Data:
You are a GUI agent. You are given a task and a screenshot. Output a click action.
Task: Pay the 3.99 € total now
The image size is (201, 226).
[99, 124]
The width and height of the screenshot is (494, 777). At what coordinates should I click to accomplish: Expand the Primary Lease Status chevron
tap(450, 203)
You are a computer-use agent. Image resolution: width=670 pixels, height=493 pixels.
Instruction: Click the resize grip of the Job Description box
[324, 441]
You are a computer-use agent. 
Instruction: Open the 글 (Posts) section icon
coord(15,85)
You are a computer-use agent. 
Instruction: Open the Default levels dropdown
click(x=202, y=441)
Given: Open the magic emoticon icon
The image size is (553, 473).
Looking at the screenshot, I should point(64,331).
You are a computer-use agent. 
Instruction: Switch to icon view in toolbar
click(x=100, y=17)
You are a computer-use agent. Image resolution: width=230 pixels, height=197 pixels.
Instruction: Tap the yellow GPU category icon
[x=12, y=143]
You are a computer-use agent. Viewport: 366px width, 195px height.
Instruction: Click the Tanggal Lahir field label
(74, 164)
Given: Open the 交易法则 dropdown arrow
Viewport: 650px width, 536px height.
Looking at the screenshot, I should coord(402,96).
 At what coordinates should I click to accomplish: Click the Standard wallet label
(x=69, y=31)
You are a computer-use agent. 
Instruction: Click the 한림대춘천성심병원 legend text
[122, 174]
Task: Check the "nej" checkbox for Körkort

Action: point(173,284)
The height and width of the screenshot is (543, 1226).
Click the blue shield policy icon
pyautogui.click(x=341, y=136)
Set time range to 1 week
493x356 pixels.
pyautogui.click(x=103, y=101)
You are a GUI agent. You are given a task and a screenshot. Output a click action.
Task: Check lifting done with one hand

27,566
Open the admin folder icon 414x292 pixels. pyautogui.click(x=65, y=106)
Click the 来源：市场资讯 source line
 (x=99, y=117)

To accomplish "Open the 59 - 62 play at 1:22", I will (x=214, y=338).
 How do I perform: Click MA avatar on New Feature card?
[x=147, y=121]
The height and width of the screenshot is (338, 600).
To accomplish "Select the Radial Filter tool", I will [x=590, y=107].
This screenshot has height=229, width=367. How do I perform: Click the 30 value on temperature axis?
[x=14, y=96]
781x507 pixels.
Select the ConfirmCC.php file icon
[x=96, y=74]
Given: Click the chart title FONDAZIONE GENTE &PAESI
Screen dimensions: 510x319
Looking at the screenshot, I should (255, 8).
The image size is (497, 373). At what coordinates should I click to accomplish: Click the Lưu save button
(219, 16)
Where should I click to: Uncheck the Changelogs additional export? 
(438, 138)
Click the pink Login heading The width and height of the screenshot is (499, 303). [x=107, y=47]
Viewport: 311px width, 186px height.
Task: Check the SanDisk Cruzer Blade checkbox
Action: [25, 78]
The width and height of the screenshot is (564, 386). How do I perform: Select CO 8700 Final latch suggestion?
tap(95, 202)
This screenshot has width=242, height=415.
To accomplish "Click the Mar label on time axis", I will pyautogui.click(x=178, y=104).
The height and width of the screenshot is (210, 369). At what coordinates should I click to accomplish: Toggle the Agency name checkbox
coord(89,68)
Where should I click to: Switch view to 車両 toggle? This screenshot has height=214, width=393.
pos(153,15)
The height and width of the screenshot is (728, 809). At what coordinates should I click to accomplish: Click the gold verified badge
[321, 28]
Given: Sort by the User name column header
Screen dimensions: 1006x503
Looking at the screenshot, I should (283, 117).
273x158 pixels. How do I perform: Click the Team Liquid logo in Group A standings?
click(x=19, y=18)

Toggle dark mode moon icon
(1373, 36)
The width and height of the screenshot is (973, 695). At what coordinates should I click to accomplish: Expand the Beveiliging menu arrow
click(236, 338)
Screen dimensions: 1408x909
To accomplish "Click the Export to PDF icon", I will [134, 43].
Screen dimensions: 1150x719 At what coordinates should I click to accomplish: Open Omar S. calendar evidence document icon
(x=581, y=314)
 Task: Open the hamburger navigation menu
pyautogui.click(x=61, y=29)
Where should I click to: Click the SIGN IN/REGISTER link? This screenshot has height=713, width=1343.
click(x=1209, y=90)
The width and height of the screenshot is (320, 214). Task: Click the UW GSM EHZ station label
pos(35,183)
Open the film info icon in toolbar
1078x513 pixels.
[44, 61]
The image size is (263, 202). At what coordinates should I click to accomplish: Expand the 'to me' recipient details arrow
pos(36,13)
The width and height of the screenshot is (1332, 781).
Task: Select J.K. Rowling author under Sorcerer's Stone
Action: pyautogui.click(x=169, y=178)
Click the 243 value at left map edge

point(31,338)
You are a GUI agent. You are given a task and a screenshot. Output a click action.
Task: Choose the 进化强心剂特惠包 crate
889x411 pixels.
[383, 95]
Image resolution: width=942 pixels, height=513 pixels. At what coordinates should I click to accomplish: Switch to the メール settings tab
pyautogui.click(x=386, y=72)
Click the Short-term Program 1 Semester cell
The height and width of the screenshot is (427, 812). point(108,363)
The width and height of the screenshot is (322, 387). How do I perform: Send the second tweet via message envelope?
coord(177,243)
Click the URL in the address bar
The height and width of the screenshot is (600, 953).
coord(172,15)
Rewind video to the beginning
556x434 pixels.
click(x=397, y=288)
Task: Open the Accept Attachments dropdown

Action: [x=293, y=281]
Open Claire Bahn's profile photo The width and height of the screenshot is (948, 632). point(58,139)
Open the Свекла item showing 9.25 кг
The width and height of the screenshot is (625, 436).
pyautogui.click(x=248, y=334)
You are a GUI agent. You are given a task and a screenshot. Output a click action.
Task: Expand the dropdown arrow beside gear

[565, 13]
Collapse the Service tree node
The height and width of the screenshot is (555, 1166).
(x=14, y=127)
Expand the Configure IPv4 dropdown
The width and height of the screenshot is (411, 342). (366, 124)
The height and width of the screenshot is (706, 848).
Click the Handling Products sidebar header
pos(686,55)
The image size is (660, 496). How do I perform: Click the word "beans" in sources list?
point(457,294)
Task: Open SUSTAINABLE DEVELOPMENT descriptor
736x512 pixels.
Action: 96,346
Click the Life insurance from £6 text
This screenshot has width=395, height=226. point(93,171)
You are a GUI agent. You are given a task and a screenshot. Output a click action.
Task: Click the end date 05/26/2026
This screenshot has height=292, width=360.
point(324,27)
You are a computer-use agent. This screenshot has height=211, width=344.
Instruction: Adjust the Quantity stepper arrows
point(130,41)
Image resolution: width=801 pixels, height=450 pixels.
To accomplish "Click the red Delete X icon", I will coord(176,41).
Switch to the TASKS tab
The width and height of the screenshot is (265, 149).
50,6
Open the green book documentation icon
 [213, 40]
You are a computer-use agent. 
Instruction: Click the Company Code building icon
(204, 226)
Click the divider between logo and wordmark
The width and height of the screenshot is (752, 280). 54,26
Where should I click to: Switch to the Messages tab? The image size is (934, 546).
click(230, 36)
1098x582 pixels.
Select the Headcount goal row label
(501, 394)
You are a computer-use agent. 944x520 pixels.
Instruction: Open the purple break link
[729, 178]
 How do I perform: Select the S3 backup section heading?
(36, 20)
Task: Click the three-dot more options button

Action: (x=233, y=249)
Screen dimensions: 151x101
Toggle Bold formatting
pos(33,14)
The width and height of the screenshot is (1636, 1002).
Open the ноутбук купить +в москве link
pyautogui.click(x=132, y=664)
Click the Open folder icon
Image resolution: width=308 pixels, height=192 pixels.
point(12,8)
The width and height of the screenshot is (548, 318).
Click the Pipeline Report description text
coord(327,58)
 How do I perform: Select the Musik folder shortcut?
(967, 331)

Exercise goal: Go to the line in the listing above that has "Toggle Bold formatting" in it. Set down that line and each one after it, exactly.

Result for this exercise:
Toggle Bold formatting
pos(33,14)
The width and height of the screenshot is (1636, 1002).
Open the ноутбук купить +в москве link
pyautogui.click(x=132, y=664)
Click the Open folder icon
Image resolution: width=308 pixels, height=192 pixels.
point(12,8)
The width and height of the screenshot is (548, 318).
Click the Pipeline Report description text
coord(327,58)
 How do I perform: Select the Musik folder shortcut?
(967, 331)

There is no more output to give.